# What the task asks:
Restate all entries exactly.
Task data: Begin
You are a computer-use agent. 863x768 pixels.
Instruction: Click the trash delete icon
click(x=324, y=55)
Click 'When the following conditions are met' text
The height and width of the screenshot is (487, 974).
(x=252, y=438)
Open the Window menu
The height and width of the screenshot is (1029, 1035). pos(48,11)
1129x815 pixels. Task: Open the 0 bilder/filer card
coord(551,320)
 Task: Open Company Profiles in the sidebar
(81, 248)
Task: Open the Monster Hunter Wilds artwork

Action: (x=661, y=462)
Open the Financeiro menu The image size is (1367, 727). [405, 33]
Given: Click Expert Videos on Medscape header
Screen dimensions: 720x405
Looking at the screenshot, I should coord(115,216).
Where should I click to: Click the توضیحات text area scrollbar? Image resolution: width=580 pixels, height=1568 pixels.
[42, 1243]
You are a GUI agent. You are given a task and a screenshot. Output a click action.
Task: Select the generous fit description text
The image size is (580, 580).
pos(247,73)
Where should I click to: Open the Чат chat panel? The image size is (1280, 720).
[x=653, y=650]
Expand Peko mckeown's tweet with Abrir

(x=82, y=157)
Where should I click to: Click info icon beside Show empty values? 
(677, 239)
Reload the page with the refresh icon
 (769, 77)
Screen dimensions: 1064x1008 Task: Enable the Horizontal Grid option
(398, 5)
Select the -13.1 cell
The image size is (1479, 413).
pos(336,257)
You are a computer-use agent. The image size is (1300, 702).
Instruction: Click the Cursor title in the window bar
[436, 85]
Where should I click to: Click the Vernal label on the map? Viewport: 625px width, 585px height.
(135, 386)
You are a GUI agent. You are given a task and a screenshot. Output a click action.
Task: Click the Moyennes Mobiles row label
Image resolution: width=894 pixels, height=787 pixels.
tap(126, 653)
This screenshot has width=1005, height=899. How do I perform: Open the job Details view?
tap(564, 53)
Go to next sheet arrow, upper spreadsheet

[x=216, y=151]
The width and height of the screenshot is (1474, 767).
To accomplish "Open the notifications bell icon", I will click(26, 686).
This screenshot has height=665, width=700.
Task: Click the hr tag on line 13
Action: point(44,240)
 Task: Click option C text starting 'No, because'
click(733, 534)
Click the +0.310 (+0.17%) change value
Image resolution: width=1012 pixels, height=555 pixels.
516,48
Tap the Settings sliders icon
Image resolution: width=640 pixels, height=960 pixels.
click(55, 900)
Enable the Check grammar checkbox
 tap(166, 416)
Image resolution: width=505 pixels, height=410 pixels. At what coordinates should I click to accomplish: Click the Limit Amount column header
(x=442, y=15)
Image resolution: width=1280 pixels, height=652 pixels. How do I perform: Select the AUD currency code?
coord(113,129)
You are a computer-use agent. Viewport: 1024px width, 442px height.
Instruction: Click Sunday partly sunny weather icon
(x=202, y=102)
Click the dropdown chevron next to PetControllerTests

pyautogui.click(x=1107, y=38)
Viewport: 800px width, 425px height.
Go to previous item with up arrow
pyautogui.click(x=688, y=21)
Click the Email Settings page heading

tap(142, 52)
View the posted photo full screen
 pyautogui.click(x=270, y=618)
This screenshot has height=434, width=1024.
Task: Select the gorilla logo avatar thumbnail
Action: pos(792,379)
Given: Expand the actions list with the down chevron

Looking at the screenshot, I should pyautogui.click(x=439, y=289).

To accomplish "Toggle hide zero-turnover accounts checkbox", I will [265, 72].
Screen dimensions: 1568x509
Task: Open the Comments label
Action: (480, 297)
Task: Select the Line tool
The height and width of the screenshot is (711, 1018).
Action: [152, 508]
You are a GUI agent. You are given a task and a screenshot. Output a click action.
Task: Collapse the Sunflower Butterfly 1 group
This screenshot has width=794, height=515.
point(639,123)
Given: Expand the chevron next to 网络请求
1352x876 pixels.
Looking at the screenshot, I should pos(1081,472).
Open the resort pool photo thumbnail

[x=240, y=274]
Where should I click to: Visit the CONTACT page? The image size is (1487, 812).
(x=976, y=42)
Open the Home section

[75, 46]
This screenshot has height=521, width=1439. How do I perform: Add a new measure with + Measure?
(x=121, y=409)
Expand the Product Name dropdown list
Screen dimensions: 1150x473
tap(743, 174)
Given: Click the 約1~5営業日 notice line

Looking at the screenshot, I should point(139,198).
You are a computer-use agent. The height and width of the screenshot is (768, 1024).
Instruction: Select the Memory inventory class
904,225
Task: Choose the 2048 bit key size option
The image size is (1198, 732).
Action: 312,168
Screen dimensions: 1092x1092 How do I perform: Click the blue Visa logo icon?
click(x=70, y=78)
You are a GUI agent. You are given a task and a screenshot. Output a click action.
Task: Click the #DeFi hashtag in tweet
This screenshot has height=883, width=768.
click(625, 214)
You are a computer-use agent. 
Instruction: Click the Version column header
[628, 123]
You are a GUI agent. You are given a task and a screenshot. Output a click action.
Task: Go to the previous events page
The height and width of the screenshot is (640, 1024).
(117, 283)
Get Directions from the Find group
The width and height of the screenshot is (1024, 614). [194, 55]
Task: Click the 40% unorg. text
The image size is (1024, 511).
Task data: End
# Exercise solution:
You are a computer-use agent. 863x768 pixels.
Instruction: Click the trash delete icon
click(x=324, y=55)
Click 'When the following conditions are met' text
The height and width of the screenshot is (487, 974).
(x=252, y=438)
Open the Window menu
The height and width of the screenshot is (1029, 1035). pos(48,11)
1129x815 pixels. Task: Open the 0 bilder/filer card
coord(551,320)
 Task: Open Company Profiles in the sidebar
(81, 248)
Task: Open the Monster Hunter Wilds artwork

Action: (x=661, y=462)
Open the Financeiro menu The image size is (1367, 727). [405, 33]
Given: Click Expert Videos on Medscape header
Screen dimensions: 720x405
Looking at the screenshot, I should coord(115,216).
Where should I click to: Click the توضیحات text area scrollbar? Image resolution: width=580 pixels, height=1568 pixels.
[42, 1243]
You are a GUI agent. You are given a task and a screenshot. Output a click action.
Task: Select the generous fit description text
The image size is (580, 580).
pos(247,73)
Where should I click to: Open the Чат chat panel? The image size is (1280, 720).
[x=653, y=650]
Expand Peko mckeown's tweet with Abrir

(x=82, y=157)
Where should I click to: Click info icon beside Show empty values? 
(677, 239)
Reload the page with the refresh icon
 (769, 77)
Screen dimensions: 1064x1008 Task: Enable the Horizontal Grid option
(398, 5)
Select the -13.1 cell
The image size is (1479, 413).
pos(336,257)
You are a computer-use agent. The image size is (1300, 702).
Instruction: Click the Cursor title in the window bar
[436, 85]
Where should I click to: Click the Vernal label on the map? Viewport: 625px width, 585px height.
(135, 386)
You are a GUI agent. You are given a task and a screenshot. Output a click action.
Task: Click the Moyennes Mobiles row label
Image resolution: width=894 pixels, height=787 pixels.
tap(126, 653)
This screenshot has width=1005, height=899. How do I perform: Open the job Details view?
tap(564, 53)
Go to next sheet arrow, upper spreadsheet

[x=216, y=151]
The width and height of the screenshot is (1474, 767).
To accomplish "Open the notifications bell icon", I will click(26, 686).
This screenshot has height=665, width=700.
Task: Click the hr tag on line 13
Action: point(44,240)
 Task: Click option C text starting 'No, because'
click(733, 534)
Click the +0.310 (+0.17%) change value
Image resolution: width=1012 pixels, height=555 pixels.
516,48
Tap the Settings sliders icon
Image resolution: width=640 pixels, height=960 pixels.
click(55, 900)
Enable the Check grammar checkbox
 tap(166, 416)
Image resolution: width=505 pixels, height=410 pixels. At what coordinates should I click to accomplish: Click the Limit Amount column header
(x=442, y=15)
Image resolution: width=1280 pixels, height=652 pixels. How do I perform: Select the AUD currency code?
coord(113,129)
You are a computer-use agent. Viewport: 1024px width, 442px height.
Instruction: Click Sunday partly sunny weather icon
(x=202, y=102)
Click the dropdown chevron next to PetControllerTests

pyautogui.click(x=1107, y=38)
Viewport: 800px width, 425px height.
Go to previous item with up arrow
pyautogui.click(x=688, y=21)
Click the Email Settings page heading

tap(142, 52)
View the posted photo full screen
 pyautogui.click(x=270, y=618)
This screenshot has height=434, width=1024.
Task: Select the gorilla logo avatar thumbnail
Action: pos(792,379)
Given: Expand the actions list with the down chevron

Looking at the screenshot, I should pyautogui.click(x=439, y=289).

To accomplish "Toggle hide zero-turnover accounts checkbox", I will [265, 72].
Screen dimensions: 1568x509
Task: Open the Comments label
Action: (480, 297)
Task: Select the Line tool
The height and width of the screenshot is (711, 1018).
Action: [152, 508]
You are a GUI agent. You are given a task and a screenshot. Output a click action.
Task: Collapse the Sunflower Butterfly 1 group
This screenshot has width=794, height=515.
point(639,123)
Given: Expand the chevron next to 网络请求
1352x876 pixels.
Looking at the screenshot, I should pos(1081,472).
Open the resort pool photo thumbnail

[x=240, y=274]
Where should I click to: Visit the CONTACT page? The image size is (1487, 812).
(x=976, y=42)
Open the Home section

[75, 46]
This screenshot has height=521, width=1439. How do I perform: Add a new measure with + Measure?
(x=121, y=409)
Expand the Product Name dropdown list
Screen dimensions: 1150x473
tap(743, 174)
Given: Click the 約1~5営業日 notice line

Looking at the screenshot, I should point(139,198).
You are a computer-use agent. The height and width of the screenshot is (768, 1024).
Instruction: Select the Memory inventory class
904,225
Task: Choose the 2048 bit key size option
The image size is (1198, 732).
Action: 312,168
Screen dimensions: 1092x1092 How do I perform: Click the blue Visa logo icon?
click(x=70, y=78)
You are a GUI agent. You are given a task and a screenshot. Output a click action.
Task: Click the #DeFi hashtag in tweet
This screenshot has height=883, width=768.
click(625, 214)
You are a computer-use agent. 
Instruction: Click the Version column header
[628, 123]
You are a GUI agent. You are given a task and a screenshot. Output a click action.
Task: Go to the previous events page
The height and width of the screenshot is (640, 1024).
(117, 283)
Get Directions from the Find group
The width and height of the screenshot is (1024, 614). [194, 55]
Task: Click the 40% unorg. text
The image size is (1024, 511).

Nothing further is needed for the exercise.